There's also a shift to numeric standards like the 95% rule [in which EPA requires that developers prevent discharge from all rain events "equal to the 95th percentile rainfall event to the maximum extent technically feasible."]. We're talking about effluent-based requirements. Stormwater regulation is going to look more like wastewater, with a shift to measurable activities rather than measurable outcomes.
2) To what extent are public agencies justified in recouping compliance costs from developers and property owners through fees and separate stormwater utilities?

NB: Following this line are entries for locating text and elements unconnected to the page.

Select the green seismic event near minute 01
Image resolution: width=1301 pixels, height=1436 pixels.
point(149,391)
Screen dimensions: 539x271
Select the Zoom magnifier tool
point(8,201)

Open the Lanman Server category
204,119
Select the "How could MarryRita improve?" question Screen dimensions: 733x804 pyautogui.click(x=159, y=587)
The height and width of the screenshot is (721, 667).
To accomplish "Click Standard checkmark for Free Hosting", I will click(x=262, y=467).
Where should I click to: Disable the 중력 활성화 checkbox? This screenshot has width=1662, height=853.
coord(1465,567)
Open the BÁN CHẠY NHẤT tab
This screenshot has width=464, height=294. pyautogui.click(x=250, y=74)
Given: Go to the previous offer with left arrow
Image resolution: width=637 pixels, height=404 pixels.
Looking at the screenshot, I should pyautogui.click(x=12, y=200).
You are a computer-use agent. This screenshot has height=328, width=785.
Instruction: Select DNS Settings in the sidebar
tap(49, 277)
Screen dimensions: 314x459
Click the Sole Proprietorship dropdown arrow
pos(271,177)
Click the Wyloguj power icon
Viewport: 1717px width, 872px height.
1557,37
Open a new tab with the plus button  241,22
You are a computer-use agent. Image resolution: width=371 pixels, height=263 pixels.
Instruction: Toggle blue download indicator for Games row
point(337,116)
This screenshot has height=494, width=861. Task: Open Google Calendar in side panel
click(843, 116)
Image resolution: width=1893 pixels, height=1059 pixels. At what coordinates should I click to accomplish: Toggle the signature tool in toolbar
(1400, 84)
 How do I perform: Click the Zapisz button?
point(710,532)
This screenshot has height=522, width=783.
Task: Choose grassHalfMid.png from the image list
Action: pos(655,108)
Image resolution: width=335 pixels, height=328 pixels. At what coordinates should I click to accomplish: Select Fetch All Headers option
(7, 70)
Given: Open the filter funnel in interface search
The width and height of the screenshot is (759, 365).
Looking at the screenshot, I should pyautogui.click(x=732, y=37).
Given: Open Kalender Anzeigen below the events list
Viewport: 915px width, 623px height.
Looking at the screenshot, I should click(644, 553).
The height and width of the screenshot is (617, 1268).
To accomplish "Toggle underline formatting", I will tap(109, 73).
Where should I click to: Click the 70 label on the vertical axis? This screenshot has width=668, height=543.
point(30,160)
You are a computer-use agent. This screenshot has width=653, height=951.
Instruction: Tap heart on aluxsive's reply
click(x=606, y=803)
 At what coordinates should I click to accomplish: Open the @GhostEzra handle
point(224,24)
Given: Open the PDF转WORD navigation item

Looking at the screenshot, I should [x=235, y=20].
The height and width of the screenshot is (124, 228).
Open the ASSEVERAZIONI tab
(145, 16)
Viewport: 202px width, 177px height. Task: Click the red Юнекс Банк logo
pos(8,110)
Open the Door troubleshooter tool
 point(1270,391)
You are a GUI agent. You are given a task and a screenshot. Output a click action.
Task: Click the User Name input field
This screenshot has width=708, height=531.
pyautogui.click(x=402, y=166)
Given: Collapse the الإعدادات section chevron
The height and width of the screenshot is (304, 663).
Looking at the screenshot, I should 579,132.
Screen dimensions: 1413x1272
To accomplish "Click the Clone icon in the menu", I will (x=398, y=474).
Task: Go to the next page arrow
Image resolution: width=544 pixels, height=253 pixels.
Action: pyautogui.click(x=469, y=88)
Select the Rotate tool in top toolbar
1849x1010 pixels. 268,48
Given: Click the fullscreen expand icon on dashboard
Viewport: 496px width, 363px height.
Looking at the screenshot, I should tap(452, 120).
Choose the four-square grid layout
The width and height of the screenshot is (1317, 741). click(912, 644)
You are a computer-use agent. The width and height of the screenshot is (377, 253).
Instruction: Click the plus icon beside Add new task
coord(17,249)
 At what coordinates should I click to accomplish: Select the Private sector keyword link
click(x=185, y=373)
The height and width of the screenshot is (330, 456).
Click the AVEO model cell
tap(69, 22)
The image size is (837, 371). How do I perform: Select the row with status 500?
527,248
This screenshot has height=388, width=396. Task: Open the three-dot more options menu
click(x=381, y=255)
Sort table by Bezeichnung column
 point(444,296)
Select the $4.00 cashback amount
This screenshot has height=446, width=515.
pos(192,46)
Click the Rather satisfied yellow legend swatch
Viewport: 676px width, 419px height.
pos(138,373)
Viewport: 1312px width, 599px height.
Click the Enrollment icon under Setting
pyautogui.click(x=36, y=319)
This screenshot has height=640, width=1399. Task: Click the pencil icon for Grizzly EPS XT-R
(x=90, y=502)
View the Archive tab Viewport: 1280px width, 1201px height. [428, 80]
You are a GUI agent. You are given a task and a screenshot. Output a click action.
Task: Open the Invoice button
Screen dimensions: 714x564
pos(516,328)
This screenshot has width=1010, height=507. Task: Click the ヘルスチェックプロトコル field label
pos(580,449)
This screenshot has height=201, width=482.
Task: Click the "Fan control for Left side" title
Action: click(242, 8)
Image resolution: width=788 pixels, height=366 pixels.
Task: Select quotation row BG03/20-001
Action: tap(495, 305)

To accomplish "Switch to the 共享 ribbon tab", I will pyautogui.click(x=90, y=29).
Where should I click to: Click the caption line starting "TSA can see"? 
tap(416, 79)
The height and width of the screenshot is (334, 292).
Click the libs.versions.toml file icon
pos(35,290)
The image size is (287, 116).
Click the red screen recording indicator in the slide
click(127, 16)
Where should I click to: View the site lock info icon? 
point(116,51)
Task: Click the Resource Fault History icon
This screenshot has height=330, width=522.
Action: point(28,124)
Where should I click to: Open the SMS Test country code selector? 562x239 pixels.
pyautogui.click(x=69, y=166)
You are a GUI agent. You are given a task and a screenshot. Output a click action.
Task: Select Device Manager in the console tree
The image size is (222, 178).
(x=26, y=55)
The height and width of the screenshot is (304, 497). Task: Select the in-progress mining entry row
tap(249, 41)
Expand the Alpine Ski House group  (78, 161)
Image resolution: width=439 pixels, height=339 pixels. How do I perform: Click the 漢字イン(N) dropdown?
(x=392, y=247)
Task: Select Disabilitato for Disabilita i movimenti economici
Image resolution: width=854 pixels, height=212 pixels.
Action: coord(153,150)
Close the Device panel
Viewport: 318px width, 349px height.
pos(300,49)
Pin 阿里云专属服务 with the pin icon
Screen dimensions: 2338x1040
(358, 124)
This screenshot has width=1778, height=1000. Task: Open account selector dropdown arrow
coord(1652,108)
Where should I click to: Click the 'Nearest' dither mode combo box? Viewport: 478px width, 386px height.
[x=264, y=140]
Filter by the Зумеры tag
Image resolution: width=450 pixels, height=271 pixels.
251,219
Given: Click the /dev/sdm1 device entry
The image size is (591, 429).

According to its recent National Pollutant Discharge Elimination System (NPDES) permit, Washington, D.C., must retrofit both publicly and privately owned developments to pervious surfaces. That means ripping up what's already out there, and that costs money.
In Massachusetts, EPA Region 1 is amending the residual designation for the Charles River to include privately owned impervious surfaces larger than two acres in NPDES permits.
EPA is using its authority to mandate that every single Wal-Mart get a permit as a discharger.
Such measures are analogous to asking private property owners to pay for their wastewater discharges, which they already do.
There are 1,300 stormwater utilities in the United States, and more are coming. The newer ones are going to focus more on water quality than controlling runoff.
3) How close is the industry to being able to accurately measure the effectiveness of best management practices (BMPs)?
We're already there. Except that, for example, certain BMPs can't treat dissolved metals. That's why monitoring is still ongoing.
4) The buzz these days is about sustainability, low-impact development, and BMPs. But obviously there still exists a need for traditional stormwater controls such as retention ponds, culverts, and other conveyance systems.
Moving forward, how do stormwater managers balance those two needs?
The traditional approaches were to address flood control and conveyance. The 1990s brought a new dimension to stormwater: pollution.
Now the stormwater manager's job is to balance competing drivers and competing needs: compliance vs. flooding and an aging system.